Data excerpts -
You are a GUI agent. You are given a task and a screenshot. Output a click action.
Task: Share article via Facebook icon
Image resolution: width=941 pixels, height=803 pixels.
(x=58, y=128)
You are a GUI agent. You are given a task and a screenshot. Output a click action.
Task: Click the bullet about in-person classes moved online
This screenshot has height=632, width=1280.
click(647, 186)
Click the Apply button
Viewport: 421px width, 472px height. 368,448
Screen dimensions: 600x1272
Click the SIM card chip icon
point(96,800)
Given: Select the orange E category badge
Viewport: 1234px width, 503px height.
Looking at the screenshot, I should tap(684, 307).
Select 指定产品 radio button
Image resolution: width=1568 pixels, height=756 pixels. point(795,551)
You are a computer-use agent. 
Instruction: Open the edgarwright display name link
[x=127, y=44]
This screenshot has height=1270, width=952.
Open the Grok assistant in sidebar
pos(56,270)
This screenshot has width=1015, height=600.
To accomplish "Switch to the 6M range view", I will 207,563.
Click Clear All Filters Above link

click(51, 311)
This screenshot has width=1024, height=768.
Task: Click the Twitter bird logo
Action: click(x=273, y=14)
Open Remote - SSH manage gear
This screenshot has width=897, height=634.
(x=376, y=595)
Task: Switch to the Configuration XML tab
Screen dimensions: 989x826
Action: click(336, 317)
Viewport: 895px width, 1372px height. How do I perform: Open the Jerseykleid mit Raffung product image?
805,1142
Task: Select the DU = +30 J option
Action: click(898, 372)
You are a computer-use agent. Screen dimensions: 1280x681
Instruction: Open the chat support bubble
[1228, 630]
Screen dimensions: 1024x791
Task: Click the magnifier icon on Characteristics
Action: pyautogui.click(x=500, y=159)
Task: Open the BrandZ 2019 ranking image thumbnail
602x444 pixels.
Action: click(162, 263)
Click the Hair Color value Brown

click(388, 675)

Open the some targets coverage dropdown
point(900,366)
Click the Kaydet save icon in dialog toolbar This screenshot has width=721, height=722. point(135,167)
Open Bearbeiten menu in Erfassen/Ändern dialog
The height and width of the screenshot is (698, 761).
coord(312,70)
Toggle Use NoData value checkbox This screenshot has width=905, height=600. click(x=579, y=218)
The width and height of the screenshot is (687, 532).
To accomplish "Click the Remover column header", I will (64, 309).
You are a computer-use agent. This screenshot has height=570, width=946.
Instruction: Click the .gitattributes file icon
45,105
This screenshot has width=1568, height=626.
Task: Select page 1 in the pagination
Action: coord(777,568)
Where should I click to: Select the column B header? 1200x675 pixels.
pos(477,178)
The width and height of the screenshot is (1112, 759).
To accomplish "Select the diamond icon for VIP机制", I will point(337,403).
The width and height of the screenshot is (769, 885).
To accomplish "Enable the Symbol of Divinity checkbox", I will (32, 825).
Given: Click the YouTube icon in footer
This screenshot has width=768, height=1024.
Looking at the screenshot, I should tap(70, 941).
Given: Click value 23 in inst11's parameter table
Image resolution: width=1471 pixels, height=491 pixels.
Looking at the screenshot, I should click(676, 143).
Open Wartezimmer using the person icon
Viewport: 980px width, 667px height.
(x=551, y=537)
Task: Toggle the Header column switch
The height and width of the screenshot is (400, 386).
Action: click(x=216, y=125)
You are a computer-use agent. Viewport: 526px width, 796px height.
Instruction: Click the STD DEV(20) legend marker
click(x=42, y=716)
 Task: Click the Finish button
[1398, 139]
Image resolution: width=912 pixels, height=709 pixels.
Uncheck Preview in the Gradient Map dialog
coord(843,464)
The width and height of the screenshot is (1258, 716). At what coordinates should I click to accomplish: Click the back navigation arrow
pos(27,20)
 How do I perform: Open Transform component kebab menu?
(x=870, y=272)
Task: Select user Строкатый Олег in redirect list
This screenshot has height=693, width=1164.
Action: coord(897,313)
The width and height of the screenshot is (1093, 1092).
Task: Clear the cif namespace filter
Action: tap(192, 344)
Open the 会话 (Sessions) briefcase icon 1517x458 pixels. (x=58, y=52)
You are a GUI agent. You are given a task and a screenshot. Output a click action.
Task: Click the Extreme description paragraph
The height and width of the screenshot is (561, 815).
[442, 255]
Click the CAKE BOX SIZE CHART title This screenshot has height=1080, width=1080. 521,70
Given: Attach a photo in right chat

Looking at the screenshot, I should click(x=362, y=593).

Brief -
In the listing, return each line containing the string "person".

Reply to the task -
Task: Click the bullet about in-person classes moved online
Open Wartezimmer using the person icon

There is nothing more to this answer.